The schooner or gunboat HMS Speedy sank in a snowstorm in Lake Ontario south of the future site of Brighton, Ontario, and west of Prince Edward County, on 8 October 1804, with the loss of all hands. The sinking changed the course of Canadian history because of the prominence of the citizens of the tiny colony of Upper Canada lost in the disastrous event.

The ship was built for the Provincial Marine in 1798 at the Point Frederick Navy Depot and was used to transport government officials and supplies.

Description
HMS Speedy was one of five warships rushed into service, quickly built from green timber at Cataraqui (present-day Kingston) in 1798, to help defend British Upper Canada from the perceived threat from the newly formed United States. That threat was later realised as the War of 1812, but Speedy would not survive to see service in that conflict. Speedy carried four-pound guns and had a , two-masted hull plus an over  bowsprit, bringing her close to  in total length. In spite of her name, Speedy was considered slow for her era. Because she was constructed from improperly seasoned green timber, she almost immediately began to suffer problems with leaks and dry rot after her commissioning.

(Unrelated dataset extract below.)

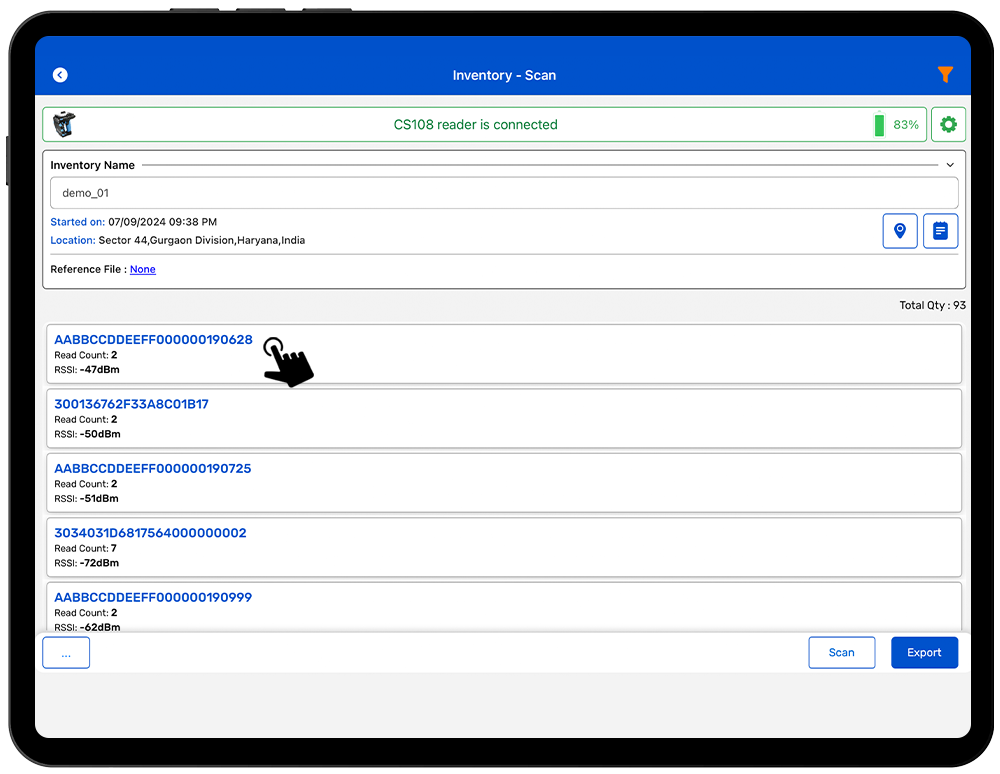Tap the 83% battery percentage text

906,125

Final voyage of the Speedy
The schooner was set to sail from the Queen's Quay, York, present-day Toronto, the young capital of Upper Canada, to the district town of Newcastle District (not the present-day town of Newcastle) on Presqu'ile Point (now Presqu'ile Provincial Park) for a prominent murder trial ostensibly to 'legitimize' a newly built district courthouse.

Speedy was carrying the first provincial law-enforcement officer to lose his life in the execution of office.  High Constable Fisk was transporting a prisoner to court in Newcastle. The prisoner was Ogetonicut, a member of the Ojibway tribe, who was accused of murdering trading post operator John Sharpe near Lake Scugog. Ogetonicut was suspected of exacting revenge for the killing of his brother, Whistling Duck. Although Ogetonicut was arrested near York, the crime had allegedly been committed in Newcastle District, and under British law of the time, one had to be tried in the jurisdiction in which the crime was purported to have been committed. Also on board were Justice Thomas Cochrane, the judge for Ogetonicut's trial, and the accused's lawyer.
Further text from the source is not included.